Source text |
It is widely believed that the rule of law is an essential component of democracy and that democracy flourishes only when the law of the land, i.e., state law, is applied uniformly and impartially to all citizens. An unbiased, efficient and independent judicial system is therefore indispensable for democracy because the courts are the ultimate guarantors of the rule of law. The citizens turn to the court, often as a   last
 
 
resort, to resolve disputes, defend their rights and seek justice. It is not surprising then that efforts are being made in many countries, including Nepal, with the help of international donor agencies, to improve the rule of law, especially by reforming the judicial system. However, the liberal democratic assumptions that rule of law is always just, that the courts in a democracy are always impartial, that all citizens have equal access to justice, and that the litigants use the courts only to resolve conflicts, seek justice or defend rights are increasingly questioned, not only in the context of newly established democracies but also older ones such as the USA. Moreover, people in most countries turn more often and more readily to other forums such as traditional village councils or leaders, friends and neighbours, police and so on to defend their rights, resolve conflicts or seek justice. Such forums usually apply not only state laws but also more often than not non-state laws (customary law, religious law, local law, and even international law) or a combination of both in trying to resolve conflicts.

The rule of law pertains only to state law and the judicial system and is concerned mainly with procedural law and not substantial law, i.e., the content of law. The rule of law is substantially empty because it says nothing about fundamental rights, equality or justice and thus may be compatible with and contain unjust laws. As Raz has argued, “A non-democratic legal system, based on the denial of human rights, on extensive poverty, on racial segregation, sexual inequalities, and religious persecution may, in principle, conform to the requirements of the rule of law.” Governments and courts in non-democratic countries can claim that they are strictly applying the rule of law (existing laws of the land) even if the laws are unjust. In such cases, the strict application of rule of law would lead to denial of human rights, reinforcement of sexual and other inequalities, and other forms of injustice. The important issue, thus, is not only the universal, impartial application of the rule of law but whether the laws are just. However, notions of justice are not universally agreed upon, rather they are contested. Moreover, as will be seen in the case discussed later, different branches of the state may have different notions of what constitute justice, leading to a plurality of conceptions of justice even within the state.

Exercise brief |
Answer these questions about the rule-of-law text above.
1. Which country does the text name as working with international donor agencies to improve the rule of law?
2. Besides customary law, which kinds of non-state law does the text list?
3. The text says the rule of law says nothing about which three things?

Given data |
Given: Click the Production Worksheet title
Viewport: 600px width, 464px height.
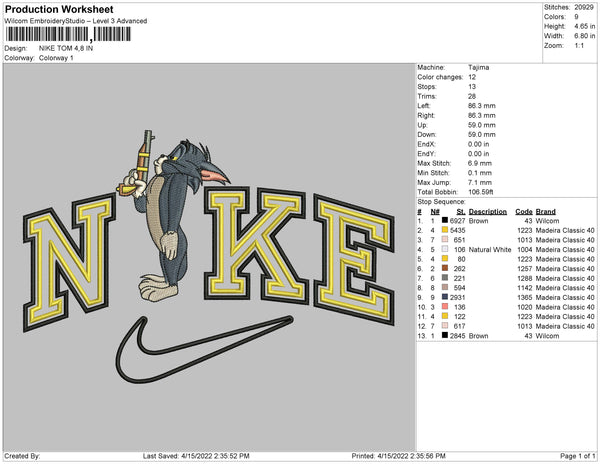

The completed task |
1. Nepal
2. Religious law, local law and international law
3. Fundamental rights, equality and justice